(Dataset entries)
▼
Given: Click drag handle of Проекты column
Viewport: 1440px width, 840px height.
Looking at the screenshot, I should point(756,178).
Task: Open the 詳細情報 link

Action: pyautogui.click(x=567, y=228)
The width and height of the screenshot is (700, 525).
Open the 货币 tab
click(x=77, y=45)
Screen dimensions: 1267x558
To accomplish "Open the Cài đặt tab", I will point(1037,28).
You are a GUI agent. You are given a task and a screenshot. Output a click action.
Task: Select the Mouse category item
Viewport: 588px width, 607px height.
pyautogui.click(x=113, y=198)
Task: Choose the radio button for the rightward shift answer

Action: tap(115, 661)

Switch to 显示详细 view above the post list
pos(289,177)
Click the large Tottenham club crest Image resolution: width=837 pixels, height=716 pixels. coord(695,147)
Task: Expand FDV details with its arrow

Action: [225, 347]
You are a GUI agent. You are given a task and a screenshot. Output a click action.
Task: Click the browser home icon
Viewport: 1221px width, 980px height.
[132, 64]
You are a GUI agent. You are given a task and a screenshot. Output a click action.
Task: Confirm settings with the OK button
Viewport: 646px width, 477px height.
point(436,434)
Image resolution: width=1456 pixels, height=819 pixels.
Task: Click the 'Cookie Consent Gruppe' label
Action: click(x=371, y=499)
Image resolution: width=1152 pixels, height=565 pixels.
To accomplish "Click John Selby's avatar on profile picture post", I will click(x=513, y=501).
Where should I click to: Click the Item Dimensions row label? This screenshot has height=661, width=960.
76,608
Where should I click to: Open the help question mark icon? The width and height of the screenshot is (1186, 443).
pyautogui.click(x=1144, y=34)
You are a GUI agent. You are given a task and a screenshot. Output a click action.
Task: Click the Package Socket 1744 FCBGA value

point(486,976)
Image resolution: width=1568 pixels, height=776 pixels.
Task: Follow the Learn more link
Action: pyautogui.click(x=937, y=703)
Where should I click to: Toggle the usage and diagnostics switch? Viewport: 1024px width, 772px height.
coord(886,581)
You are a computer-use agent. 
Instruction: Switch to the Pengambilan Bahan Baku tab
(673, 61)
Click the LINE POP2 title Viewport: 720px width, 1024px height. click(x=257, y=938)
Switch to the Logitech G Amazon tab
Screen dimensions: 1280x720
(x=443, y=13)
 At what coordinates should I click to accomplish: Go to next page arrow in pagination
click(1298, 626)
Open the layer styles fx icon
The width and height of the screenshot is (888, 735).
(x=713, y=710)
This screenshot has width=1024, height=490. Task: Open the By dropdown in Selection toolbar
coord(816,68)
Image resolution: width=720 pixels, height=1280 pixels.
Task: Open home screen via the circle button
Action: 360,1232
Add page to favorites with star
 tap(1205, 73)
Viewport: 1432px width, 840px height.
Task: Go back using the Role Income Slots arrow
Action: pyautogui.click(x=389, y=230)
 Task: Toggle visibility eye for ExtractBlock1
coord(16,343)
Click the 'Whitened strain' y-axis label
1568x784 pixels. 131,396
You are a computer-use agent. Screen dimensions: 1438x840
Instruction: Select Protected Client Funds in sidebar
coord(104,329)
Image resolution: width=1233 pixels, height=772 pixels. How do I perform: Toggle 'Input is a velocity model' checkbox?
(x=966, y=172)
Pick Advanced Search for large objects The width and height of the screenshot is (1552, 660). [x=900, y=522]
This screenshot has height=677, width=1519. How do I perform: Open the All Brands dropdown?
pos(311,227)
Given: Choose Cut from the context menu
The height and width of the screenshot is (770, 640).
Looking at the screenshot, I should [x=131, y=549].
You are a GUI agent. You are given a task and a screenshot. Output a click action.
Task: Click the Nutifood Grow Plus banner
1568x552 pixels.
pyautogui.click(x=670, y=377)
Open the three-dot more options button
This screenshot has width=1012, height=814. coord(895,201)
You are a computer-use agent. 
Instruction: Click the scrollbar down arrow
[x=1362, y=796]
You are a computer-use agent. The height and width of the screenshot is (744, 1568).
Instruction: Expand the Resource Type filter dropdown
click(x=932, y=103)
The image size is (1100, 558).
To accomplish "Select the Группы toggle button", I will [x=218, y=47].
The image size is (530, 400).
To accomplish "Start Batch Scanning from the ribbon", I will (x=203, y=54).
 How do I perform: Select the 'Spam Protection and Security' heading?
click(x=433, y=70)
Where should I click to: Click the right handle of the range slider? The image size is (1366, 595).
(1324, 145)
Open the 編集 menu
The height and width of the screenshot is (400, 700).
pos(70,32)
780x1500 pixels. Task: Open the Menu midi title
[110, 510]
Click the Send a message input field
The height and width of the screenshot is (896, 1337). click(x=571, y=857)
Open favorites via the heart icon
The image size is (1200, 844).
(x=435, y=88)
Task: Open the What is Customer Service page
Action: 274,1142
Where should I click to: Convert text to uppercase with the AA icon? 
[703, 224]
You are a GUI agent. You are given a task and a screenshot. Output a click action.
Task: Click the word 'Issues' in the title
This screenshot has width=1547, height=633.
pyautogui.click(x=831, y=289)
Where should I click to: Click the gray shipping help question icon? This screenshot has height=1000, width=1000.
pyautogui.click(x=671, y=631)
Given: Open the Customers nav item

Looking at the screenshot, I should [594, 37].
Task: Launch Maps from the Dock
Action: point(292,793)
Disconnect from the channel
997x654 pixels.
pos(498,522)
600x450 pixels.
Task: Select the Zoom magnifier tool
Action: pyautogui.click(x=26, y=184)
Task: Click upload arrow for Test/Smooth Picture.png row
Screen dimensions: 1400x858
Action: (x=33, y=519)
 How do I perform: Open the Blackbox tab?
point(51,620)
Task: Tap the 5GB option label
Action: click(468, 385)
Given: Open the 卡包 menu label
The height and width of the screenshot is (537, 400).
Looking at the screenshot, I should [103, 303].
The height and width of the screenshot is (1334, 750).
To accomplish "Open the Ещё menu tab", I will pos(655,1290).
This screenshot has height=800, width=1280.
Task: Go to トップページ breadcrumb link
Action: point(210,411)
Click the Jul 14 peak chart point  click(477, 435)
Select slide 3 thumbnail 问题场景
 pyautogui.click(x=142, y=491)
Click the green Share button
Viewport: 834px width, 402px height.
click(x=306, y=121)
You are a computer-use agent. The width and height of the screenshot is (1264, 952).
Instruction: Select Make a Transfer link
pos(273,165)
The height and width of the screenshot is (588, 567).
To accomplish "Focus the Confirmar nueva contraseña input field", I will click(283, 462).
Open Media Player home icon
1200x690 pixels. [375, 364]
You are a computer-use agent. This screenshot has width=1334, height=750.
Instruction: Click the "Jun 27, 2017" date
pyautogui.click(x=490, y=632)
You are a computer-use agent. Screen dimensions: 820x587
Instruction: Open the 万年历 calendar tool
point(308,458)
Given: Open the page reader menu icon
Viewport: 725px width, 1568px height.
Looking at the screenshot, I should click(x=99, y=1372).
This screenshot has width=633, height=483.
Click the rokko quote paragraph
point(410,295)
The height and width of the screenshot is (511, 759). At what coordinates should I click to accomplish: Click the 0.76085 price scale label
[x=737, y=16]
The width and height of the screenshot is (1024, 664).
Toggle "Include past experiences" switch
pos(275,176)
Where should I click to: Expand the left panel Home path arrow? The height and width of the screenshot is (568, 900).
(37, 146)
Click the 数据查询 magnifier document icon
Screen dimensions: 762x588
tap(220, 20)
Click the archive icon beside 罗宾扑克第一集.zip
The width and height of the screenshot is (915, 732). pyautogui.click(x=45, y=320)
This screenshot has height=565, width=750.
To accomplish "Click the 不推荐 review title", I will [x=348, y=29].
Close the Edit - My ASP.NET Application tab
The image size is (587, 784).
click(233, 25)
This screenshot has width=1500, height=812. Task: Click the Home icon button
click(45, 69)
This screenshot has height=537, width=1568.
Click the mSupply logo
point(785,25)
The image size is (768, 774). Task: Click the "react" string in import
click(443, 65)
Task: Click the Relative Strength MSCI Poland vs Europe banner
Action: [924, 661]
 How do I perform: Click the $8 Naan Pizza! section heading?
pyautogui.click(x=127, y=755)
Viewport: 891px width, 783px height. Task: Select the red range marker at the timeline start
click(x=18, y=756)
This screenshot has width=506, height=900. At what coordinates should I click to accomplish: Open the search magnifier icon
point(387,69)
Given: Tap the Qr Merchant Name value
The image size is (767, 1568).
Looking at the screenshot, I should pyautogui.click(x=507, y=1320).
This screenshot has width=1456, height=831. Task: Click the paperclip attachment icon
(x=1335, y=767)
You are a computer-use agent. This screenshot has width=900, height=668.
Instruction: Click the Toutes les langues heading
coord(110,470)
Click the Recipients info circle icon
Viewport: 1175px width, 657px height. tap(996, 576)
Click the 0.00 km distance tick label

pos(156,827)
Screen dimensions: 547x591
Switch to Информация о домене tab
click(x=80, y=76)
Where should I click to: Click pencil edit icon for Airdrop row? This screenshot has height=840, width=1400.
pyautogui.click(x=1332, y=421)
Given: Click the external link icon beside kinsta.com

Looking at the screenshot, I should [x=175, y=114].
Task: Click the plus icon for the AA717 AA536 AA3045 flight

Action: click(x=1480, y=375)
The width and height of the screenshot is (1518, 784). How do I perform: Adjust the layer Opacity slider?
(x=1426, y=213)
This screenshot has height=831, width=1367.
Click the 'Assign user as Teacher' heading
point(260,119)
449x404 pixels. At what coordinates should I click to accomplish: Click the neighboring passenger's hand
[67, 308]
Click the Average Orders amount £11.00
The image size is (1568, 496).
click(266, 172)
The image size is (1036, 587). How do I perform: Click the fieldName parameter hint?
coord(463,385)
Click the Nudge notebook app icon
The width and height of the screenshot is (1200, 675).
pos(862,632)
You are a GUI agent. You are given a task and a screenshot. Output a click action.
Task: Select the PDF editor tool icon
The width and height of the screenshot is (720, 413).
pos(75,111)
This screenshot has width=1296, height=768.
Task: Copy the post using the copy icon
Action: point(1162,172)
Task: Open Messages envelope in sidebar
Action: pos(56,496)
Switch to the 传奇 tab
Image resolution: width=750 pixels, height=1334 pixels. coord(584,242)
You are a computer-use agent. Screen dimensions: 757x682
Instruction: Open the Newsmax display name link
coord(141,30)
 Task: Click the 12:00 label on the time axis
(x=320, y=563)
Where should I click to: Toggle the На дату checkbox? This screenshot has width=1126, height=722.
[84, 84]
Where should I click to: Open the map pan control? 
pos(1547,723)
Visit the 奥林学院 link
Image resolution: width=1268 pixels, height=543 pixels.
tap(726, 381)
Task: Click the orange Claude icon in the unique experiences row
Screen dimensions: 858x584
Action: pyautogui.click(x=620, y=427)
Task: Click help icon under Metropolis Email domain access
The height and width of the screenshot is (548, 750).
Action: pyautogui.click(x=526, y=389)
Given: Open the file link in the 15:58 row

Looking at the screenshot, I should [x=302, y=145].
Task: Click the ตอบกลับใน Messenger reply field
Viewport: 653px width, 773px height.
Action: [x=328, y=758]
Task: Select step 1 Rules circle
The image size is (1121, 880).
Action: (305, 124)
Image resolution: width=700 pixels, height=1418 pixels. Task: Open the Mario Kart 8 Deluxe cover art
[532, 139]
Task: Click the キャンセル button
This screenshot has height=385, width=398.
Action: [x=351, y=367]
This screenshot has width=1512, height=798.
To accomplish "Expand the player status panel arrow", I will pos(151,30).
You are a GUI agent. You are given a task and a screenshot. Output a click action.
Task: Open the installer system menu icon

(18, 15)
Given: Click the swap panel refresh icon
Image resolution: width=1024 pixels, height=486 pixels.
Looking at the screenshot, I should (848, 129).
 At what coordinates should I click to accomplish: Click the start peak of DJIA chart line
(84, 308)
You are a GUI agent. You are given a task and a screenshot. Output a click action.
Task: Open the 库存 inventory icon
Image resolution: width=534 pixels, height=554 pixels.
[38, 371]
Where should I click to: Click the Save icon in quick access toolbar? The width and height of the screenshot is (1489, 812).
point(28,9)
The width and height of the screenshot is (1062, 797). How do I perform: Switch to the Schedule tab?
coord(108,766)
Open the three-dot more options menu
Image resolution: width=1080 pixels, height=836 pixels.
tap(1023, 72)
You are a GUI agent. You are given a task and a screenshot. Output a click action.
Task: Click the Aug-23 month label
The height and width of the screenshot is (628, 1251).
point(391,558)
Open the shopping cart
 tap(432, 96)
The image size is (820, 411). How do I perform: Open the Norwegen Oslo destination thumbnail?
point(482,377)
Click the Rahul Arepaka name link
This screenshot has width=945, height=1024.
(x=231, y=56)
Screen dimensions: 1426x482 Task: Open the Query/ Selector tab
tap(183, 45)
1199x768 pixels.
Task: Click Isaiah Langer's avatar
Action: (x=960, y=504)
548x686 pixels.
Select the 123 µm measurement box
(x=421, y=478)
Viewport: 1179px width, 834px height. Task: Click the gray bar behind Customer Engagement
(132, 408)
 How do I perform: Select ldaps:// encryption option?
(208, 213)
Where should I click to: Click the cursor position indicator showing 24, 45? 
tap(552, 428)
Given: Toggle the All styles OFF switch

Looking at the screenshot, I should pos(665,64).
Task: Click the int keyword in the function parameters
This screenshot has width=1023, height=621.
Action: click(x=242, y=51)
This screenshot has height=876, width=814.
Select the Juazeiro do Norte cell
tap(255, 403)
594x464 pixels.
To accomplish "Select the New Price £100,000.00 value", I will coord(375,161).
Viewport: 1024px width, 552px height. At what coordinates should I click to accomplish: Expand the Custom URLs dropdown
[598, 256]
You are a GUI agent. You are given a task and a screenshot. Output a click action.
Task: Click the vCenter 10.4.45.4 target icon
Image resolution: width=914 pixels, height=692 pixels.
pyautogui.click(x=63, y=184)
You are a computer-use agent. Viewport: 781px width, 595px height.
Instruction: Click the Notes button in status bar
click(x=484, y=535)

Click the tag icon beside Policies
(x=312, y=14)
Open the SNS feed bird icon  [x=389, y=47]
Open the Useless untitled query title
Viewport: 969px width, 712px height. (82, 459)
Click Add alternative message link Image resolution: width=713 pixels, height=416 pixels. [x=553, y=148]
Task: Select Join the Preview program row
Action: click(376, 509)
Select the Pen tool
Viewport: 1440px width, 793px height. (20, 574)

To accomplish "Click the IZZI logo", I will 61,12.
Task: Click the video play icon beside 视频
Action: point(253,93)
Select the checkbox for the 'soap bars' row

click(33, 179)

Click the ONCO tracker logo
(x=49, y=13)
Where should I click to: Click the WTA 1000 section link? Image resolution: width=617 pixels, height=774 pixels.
▲
--- Activity ---
Whenever the string "large" occurs in a line of the entries above, copy that line.

--- Solved exercise ---
Click the large Tottenham club crest Image resolution: width=837 pixels, height=716 pixels. coord(695,147)
Pick Advanced Search for large objects The width and height of the screenshot is (1552, 660). [x=900, y=522]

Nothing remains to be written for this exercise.